We lived in Framingham from roughly 1967–1969, when I was between 11 and 13 years old. While living there I attended grades 7 and 8 at Lincoln Junior High School.

I wanted to go back to Framingham because for me the time I spent there was a high point of my childhood, if not the highest point. Maybe the reason Framingham is special to me is that it coincided with the time when I was just beginning to understand and define myself as an individual, and become aware of the broader world, which then included the Vietnam War. We wore peace signs and MIA bracelets.

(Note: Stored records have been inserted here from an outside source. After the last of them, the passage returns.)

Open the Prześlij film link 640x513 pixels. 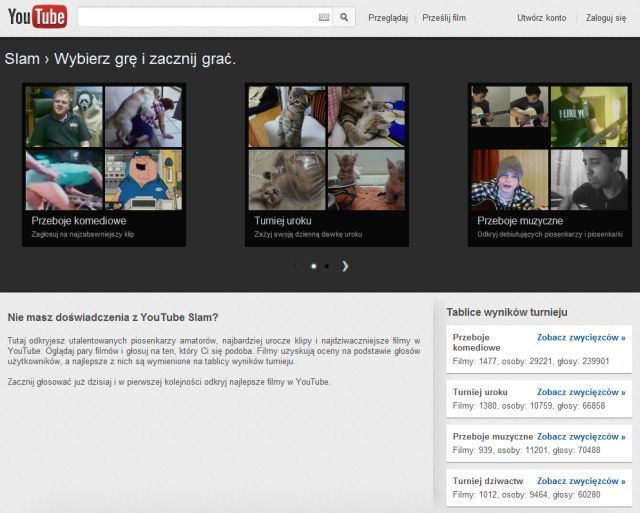pos(444,18)
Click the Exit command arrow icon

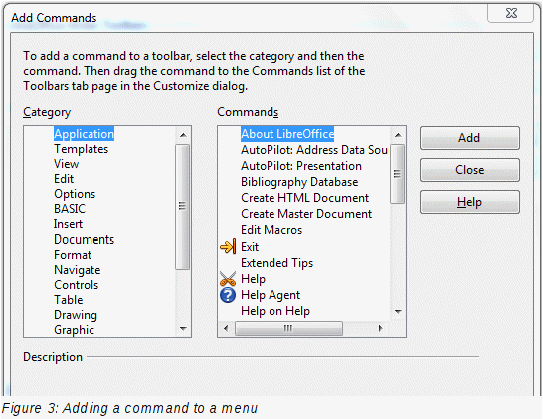click(x=228, y=247)

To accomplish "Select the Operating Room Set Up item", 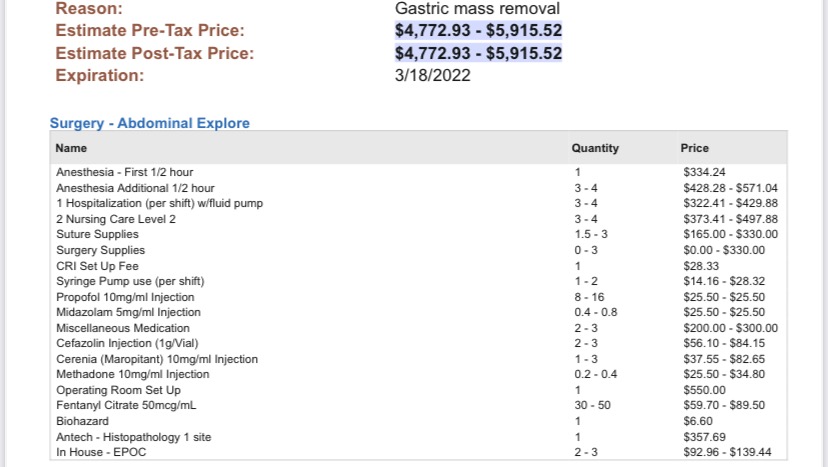I will (x=118, y=390).
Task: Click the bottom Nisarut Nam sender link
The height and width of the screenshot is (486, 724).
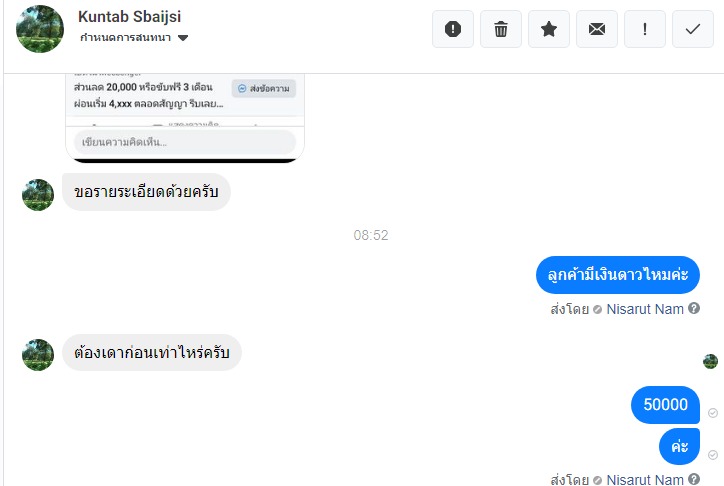Action: [645, 479]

But even if it served as the background for that transition, it was a place of firsts for me, a native Californian: four seasons, but most of all snow; brick buildings; Colonial-style homes; close friends; discovery of my interest in art; the Boston Museum of Fine Art; clothing as style and statement; playing music (drums); sledding; skating; working for money (mowing neighbors’ lawns).

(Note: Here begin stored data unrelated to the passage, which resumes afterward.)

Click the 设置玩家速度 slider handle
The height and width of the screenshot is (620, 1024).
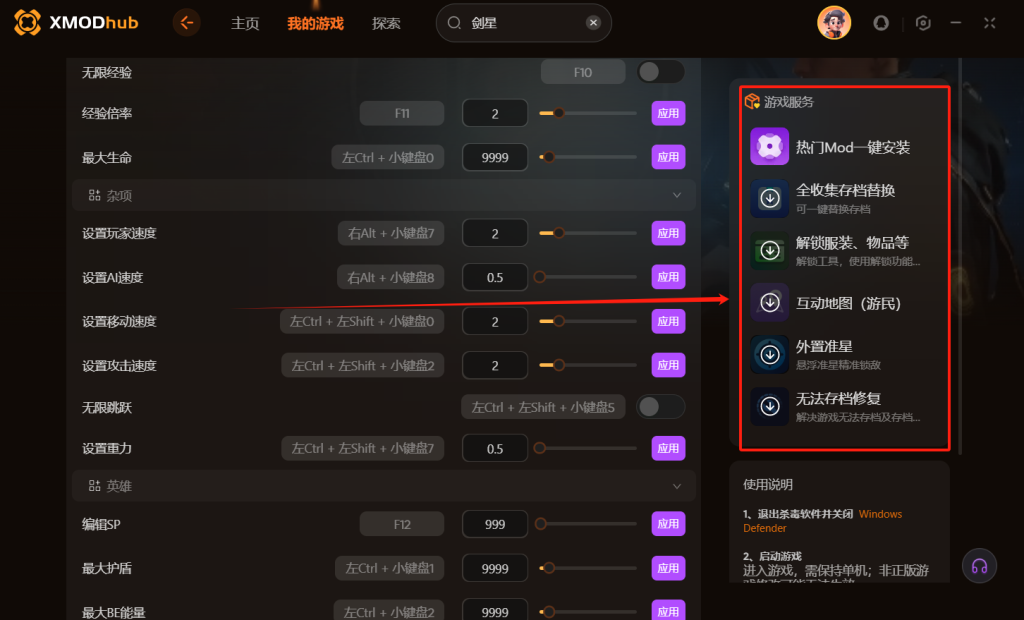[558, 233]
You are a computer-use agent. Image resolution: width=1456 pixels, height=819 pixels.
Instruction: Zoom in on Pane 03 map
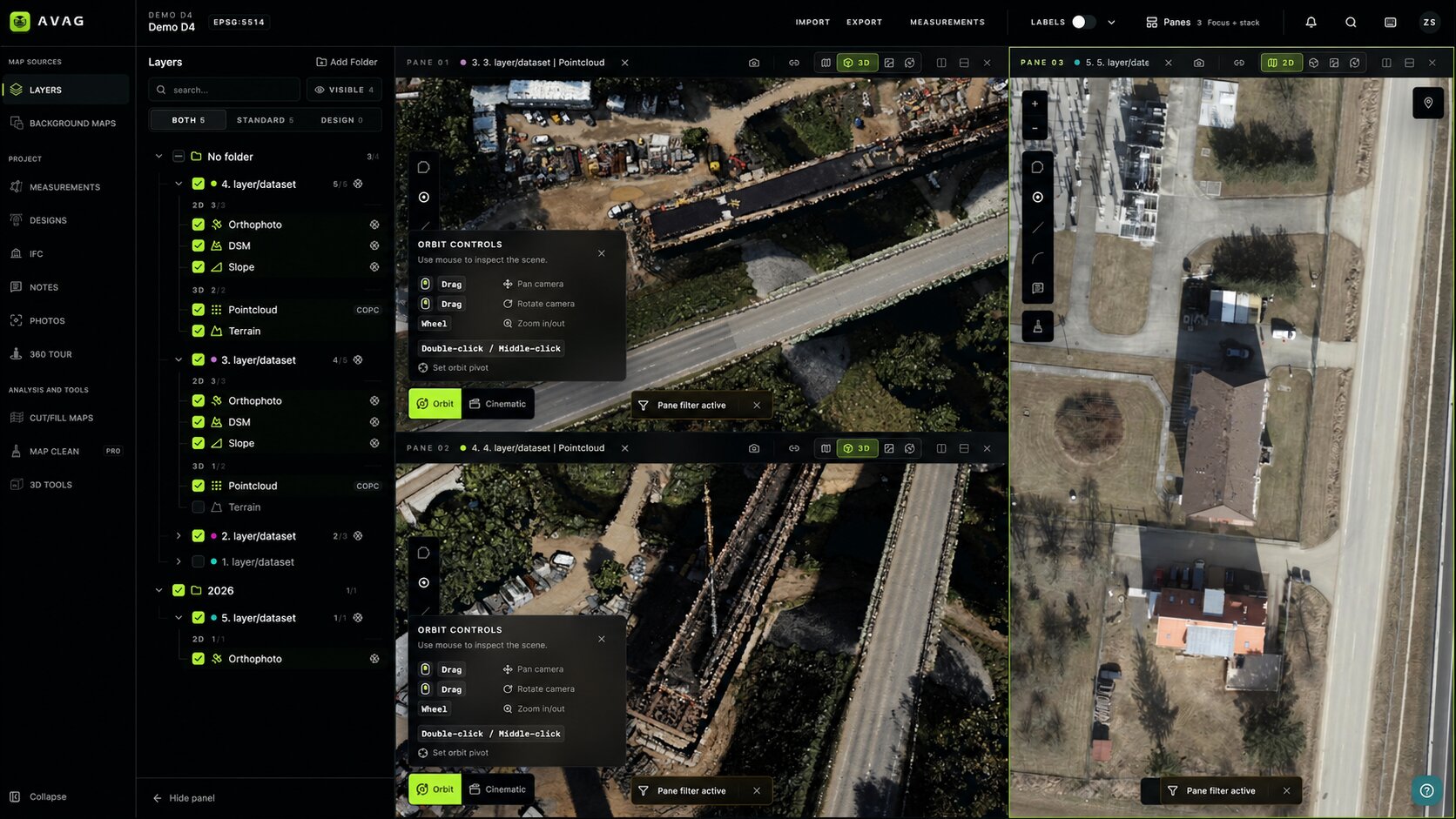1035,104
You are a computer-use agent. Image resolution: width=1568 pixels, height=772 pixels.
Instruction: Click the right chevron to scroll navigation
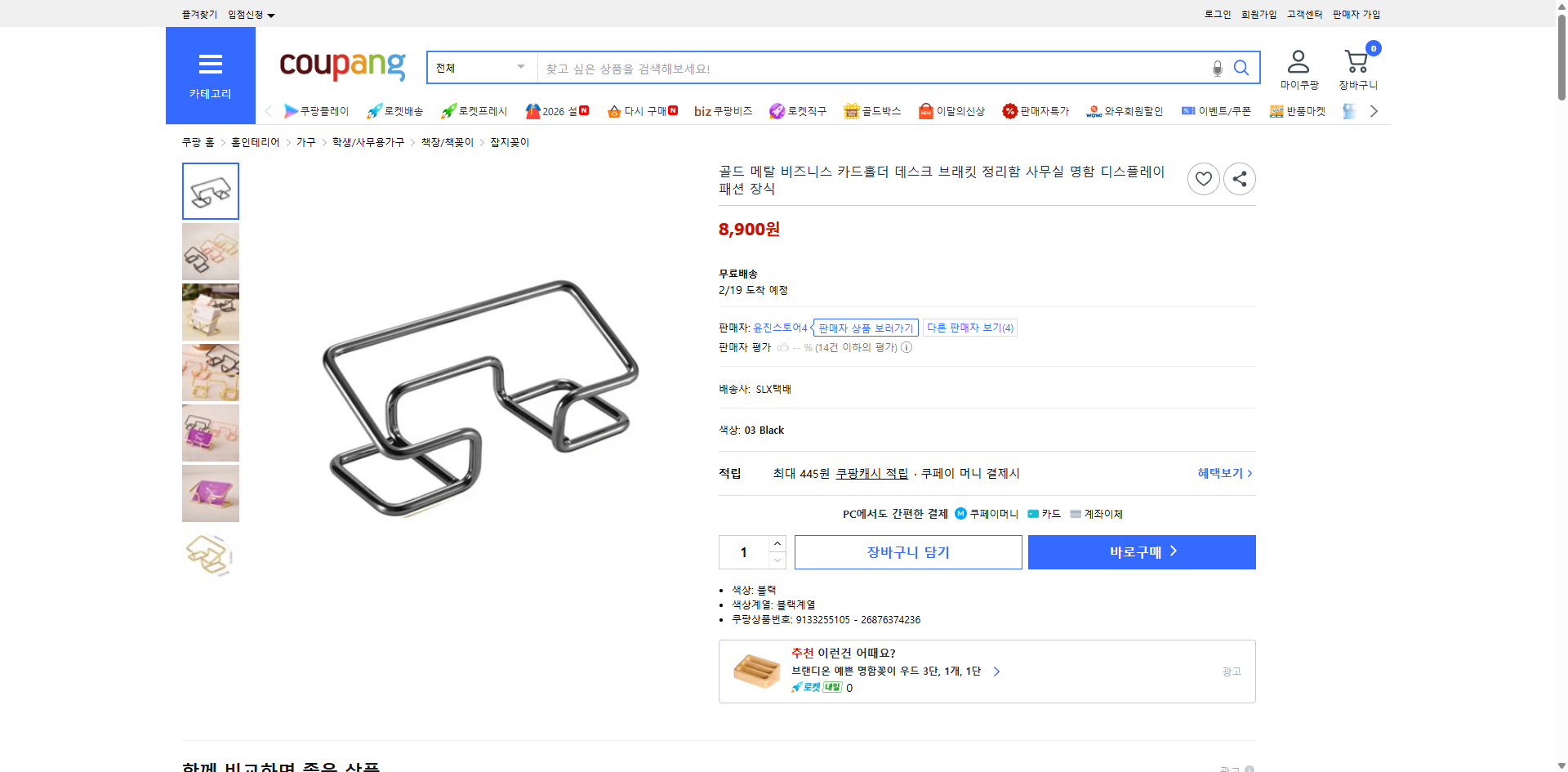click(x=1374, y=110)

And of course the background soundtrack for those years in Framingham was the rock and roll music that would later become known as “Classic Rock”—the Doors, the Who, Jefferson Airplane, Hendrix, the Beatles….

I always regretted leaving Massachusetts, because when I returned to L.A. I went from having lots of friends to having no friends. I went into high school that fall back in L.A.. I feel like in L.A. I had a lame high school experience, and that if I’d stayed in Mass., with all the friends I had, it would have been a much richer time.

So I wanted to go back and be in that physical space again, to see those views and landmarks that were so important to me then, the places that were the setting for all those strong memories and feelings.

I found and drove around my old neighborhood; it was immediately familiar, being etched on my memory:

>There was Maggie's house, there Nevin’s, and one of those was Margie Trust’s, the sexiest girl in the neighborhood (at 13?!);

>Here was the steep street Karl and I and our friends rode our skateboards down, sitting or standing or kneeling on them (no helmets or knee pads available to buy even if you wanted to);

>There was the massive corner lawn Karl and I mowed for the prince’s ransom of $5 (it’s still big), and which Mom sent us back to re-trim that one time when she thought we did a lousy job;

>Here was the hill we sledded down between the backyards of the parallel houses, something we could do because no one had fences;

>There was the corner where the school bus picked us up every weekday morning;

>I think that was Ernie’s house, the kid who told me one morning getting onto the morning bus that after getting off the evening bus he was going to beat me up (and he did);

>There was the house I was standing in front of with some friends when I first heard Sky Pilot by the Animals and wondered what the lyrics were all about, perhaps my first awareness of the Vietnam War (and later I decided I wanted to be a helicopter door gunner);

>Here was the section of street where one night, arms linked, Maggie, Nevin, Margie, and I sang Hey Jude at the top of our lungs down the middle of the street;

>And here was the house we lived in, where on winter days we would wake up and run to look out the living room window to see if it had snowed, followed by listening to the radio to hear which schools were to have snow days.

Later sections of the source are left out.